* ASSIGNMENT
With no addition or omission, return the entries below.

Stored data entries:
===============

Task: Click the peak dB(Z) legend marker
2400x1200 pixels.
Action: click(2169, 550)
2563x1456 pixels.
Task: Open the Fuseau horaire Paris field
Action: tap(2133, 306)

===============

* SOLVED PROBLEM
Task: Click the peak dB(Z) legend marker
2400x1200 pixels.
Action: click(2169, 550)
2563x1456 pixels.
Task: Open the Fuseau horaire Paris field
Action: tap(2133, 306)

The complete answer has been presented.